Vision Transformers and Constrastive Learning

Masking for Transformers revisited¶

For setup, recall from Sheet w02

\textrm{Attention}(Q, K, V) = \textrm{softmax}\biggl(\frac{QK^T}{\sqrt{d_k}}\biggr)V.

(1)

Implement (or use your implementation) of calculating the attention.

“Masking” -- how and at what point do we mask in a transformer?

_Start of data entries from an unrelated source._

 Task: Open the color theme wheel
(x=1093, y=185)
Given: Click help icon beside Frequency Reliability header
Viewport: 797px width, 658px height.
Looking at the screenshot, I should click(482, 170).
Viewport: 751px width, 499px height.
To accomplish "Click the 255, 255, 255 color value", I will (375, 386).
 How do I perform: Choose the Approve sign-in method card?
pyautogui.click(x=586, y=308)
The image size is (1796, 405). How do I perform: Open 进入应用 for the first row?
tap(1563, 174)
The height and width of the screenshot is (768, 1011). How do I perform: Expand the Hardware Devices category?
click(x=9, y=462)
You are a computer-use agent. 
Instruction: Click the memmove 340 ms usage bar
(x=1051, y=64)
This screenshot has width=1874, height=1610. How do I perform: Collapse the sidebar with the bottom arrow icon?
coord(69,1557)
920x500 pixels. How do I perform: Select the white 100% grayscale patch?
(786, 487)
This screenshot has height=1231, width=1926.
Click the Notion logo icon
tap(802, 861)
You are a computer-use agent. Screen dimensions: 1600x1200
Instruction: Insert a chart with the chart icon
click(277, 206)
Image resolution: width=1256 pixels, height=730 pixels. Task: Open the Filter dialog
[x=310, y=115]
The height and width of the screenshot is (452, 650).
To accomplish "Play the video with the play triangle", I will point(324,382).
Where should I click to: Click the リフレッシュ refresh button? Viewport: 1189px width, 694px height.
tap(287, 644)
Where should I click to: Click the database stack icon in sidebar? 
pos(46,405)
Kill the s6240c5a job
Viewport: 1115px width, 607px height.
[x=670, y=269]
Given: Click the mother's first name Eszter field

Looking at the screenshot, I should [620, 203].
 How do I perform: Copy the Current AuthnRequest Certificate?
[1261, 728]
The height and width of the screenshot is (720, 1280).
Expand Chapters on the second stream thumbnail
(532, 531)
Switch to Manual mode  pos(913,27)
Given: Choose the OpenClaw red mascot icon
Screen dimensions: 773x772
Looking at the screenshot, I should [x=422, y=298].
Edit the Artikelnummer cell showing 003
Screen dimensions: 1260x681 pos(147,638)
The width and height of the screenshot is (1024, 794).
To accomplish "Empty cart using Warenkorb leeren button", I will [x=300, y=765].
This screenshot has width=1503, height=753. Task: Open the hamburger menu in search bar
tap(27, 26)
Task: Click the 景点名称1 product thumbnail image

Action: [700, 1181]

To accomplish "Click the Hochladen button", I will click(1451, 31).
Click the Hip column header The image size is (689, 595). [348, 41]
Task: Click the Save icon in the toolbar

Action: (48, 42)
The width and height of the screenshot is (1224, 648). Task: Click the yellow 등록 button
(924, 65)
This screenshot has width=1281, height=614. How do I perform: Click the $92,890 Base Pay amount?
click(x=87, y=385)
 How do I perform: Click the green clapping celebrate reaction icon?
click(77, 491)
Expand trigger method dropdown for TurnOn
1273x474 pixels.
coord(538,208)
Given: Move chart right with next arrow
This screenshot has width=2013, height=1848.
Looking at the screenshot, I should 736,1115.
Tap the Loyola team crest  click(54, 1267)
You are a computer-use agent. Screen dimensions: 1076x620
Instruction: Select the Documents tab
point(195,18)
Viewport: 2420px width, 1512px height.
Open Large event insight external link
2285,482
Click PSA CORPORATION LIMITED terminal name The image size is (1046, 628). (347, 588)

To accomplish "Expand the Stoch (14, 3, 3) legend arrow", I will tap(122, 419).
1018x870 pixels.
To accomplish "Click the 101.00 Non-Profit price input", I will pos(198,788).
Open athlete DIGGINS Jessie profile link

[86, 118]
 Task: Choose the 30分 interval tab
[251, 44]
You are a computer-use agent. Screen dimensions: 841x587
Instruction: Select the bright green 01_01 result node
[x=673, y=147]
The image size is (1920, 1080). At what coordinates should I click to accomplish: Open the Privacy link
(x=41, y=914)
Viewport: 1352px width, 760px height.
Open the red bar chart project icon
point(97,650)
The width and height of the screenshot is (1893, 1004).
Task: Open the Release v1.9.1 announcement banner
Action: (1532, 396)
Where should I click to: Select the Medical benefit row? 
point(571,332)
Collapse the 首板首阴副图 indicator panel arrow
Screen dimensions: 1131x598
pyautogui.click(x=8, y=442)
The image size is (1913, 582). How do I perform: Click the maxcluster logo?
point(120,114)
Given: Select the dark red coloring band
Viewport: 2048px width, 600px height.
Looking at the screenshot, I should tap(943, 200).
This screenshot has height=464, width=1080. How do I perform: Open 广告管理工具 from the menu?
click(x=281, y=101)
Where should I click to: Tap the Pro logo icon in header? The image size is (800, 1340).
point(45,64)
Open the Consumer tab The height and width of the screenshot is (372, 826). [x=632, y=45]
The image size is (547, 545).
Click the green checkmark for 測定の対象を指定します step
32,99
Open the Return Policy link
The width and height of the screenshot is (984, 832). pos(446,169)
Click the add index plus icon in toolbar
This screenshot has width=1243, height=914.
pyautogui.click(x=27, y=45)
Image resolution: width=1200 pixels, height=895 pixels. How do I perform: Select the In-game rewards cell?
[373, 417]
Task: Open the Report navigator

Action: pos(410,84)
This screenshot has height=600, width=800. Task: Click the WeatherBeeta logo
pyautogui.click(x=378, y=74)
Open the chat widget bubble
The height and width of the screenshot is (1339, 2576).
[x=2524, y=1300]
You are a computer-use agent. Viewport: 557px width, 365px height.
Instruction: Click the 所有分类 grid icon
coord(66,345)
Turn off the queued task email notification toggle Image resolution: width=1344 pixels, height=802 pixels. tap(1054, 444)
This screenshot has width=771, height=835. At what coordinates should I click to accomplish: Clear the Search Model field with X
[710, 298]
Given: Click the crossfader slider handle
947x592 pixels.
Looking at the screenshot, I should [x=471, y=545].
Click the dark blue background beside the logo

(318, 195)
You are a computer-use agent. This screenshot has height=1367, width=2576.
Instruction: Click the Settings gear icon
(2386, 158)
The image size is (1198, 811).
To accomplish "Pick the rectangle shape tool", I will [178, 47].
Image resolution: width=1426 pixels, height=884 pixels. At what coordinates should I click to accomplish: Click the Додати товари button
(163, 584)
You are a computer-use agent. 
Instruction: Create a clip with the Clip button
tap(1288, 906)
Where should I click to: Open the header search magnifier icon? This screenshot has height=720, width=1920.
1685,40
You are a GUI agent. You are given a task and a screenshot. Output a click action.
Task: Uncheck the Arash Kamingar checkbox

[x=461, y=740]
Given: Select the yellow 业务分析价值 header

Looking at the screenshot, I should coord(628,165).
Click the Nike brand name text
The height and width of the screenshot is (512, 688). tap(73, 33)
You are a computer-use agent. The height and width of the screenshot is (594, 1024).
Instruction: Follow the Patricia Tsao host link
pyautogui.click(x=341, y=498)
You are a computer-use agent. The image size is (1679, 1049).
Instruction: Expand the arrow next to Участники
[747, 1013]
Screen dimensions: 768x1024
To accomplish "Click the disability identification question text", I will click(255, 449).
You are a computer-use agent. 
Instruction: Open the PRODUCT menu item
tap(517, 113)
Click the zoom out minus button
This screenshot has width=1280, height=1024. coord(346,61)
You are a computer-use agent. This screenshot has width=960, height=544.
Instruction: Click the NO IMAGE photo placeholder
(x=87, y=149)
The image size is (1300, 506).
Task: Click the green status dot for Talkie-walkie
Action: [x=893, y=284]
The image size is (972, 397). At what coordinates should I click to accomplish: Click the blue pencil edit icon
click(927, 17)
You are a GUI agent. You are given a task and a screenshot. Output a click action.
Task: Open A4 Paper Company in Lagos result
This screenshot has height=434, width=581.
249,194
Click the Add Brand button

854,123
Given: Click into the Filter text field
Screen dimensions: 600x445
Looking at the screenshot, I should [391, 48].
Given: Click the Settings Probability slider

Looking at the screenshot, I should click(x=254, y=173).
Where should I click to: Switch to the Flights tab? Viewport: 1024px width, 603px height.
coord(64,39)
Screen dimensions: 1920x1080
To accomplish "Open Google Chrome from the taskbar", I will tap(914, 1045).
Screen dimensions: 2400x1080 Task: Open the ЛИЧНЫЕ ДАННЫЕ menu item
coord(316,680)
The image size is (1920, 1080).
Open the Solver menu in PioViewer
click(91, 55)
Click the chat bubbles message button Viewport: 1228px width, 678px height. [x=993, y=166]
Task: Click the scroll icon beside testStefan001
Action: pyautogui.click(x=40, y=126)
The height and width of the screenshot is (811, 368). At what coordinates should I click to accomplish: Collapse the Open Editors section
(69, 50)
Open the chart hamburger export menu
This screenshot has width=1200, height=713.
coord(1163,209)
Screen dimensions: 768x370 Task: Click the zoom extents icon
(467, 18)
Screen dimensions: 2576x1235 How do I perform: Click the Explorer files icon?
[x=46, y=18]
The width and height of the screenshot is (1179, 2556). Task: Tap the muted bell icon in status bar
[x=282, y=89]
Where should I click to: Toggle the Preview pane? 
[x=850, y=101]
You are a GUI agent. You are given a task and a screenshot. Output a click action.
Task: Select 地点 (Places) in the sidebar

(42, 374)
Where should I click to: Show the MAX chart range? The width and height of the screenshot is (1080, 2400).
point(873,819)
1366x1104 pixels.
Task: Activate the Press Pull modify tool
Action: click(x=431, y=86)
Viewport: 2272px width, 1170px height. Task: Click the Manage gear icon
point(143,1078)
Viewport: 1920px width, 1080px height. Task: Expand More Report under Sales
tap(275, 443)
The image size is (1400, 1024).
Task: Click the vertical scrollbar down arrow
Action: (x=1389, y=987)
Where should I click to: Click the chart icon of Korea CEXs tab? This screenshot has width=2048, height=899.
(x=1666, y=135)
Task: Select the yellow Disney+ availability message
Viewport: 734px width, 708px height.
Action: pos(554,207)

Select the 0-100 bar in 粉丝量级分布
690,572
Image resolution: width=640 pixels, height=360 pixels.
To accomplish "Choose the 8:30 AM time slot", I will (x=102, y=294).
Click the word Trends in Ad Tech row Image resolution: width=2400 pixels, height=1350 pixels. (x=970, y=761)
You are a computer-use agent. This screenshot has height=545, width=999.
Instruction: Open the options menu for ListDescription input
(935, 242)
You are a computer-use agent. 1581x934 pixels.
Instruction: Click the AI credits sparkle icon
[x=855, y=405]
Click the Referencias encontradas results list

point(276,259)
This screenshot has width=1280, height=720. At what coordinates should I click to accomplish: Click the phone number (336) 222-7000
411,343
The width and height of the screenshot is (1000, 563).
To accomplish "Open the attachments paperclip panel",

Implement the following different ways to mask into your attention implementation. Briefly state potential problems of the respective approaches.
- set the attention entries $\alpha_{j, i}\gets 0$ ,
- set the calculated similarity $\mathbf{q}_j\cdot \mathbf{k}_i \gets 0$ ,
- set the calculated similarity $\mathbf{q}_j\cdot \mathbf{k}_i \gets -\infty$ (use float("-inf")),
- set the calculated similarity $\mathbf{q}_j\cdot \mathbf{k}_i \gets -10^9$ ,
- set the attention entries $\alpha_{j, i}\gets 0$ , renormalize the attention scores to 1 afterwards.

Vision Transformer (ViT)¶

Calculate the size in GB of the attention matrices for a transformer architecture that works directly on full images with 256 $\times$ 256 pixels, 32 layers, and 16 heads. Assume 32 bit floats.

Now calculate the size in GB of the attention matrices for a ViT architecture with 16 $\times$ 16 patches on the same task.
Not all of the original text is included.